Déjà, j'ai eu un énorme attachement à Christopher et à sa maman Kate, un peu en mode seuls contre tous, qui ont enchainé les galères et vraiment de multiples galères, ils se retrouvent à Mill grove car kate met en priorité l'éducation de son fils et l'école a bonne réputation. Vous allez découvrir les habitants de cette communauté, les nouveaux amis de christopher, de sa mère…et là c'est le drame, Christopher disparait durant 6 jours…

Il réapparait, à premier vue il va bien pourtant tout à changer…Il a traversé une frontière, il est revenu avec un ami imaginaire.

Oui c'est captivant !! Comment vous dire…il y a un petit air de STRANGER THINGS avec ce monde parallèle imaginaire en mode démoniaque, ce n'est pas Alice aux merveilles , ce monde maléfique veut traverser la frontière qui le sépare du monde réel.
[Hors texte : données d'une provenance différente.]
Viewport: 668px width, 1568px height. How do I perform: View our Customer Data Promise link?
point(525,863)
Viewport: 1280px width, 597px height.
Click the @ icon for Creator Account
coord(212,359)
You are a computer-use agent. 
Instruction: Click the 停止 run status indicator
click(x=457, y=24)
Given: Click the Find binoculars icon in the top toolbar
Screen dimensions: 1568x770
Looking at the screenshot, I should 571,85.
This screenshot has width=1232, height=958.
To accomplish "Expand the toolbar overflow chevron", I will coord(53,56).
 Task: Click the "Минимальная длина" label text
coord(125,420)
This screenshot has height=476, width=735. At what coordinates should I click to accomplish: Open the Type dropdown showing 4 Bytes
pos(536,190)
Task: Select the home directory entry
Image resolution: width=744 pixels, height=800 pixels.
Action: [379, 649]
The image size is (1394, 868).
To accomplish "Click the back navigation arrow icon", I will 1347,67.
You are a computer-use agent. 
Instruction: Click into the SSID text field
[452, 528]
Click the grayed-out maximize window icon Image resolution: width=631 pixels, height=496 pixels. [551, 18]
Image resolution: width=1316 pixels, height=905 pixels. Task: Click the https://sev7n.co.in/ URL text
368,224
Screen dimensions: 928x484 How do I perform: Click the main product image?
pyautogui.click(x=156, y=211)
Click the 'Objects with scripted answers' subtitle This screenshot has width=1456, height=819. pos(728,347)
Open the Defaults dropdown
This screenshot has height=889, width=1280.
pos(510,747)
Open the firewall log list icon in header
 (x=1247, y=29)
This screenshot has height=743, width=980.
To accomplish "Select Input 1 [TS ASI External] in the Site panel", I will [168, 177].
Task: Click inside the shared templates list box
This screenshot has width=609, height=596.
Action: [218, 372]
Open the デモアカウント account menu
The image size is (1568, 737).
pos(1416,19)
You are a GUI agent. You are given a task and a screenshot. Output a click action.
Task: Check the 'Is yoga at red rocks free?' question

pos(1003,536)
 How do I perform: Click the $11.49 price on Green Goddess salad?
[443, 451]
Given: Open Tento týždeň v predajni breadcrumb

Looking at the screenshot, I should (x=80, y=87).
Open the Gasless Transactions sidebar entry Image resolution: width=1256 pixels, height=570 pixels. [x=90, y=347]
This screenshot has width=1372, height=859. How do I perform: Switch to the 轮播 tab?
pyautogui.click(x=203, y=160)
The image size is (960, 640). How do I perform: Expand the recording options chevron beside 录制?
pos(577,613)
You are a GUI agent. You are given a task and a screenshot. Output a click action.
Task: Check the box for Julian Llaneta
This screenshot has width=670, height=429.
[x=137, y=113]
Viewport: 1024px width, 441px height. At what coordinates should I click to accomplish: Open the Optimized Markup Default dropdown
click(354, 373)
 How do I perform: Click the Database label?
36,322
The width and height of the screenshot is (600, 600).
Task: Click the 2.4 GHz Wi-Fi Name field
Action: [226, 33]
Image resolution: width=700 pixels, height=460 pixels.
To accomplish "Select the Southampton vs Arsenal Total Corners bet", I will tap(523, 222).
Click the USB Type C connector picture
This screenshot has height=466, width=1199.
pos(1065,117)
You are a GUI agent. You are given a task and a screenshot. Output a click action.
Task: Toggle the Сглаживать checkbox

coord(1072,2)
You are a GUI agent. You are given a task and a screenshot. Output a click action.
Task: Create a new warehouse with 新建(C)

Il est dirigé par la femme qui siffle, elle s'introduit dans les pensées des habitants de Mill Grove, elle connait tous leurs secrets, leurs peurs leurs frustrations…à l'approche de Noël, la ville s'enflamme , les barrières entre le bien et le mal sautent…un petit air de BAZAAR…une mystérieuse grippe contamine la ville….un petit air du FLEAU avec deux forces qui s'opposent.Les rebondissement s'enchainent , l'auteur vous laisse à peine le temps de reprendre votre souffle !!

L'attachement aux personnages est tel que les émotions sont au rendez vous, vous avez peur pour eux, vous tremblez pour eux, c'est très prenant !!!
BREF …CHBOSKY REMERCIE KING POUR LES INSPIRATIONS, IL LUI REND HOMMAGE SANS JAMAIS LE COPIER OU L'IMITER. J'AI ADORÉ, TROUVER UN BON ROMAN FANTASTIQUE / HORREUR N'EST PAS UNE TACHE AISÉE MAIS LÀ …UNE VRAIE BELLE RÉUSSITE.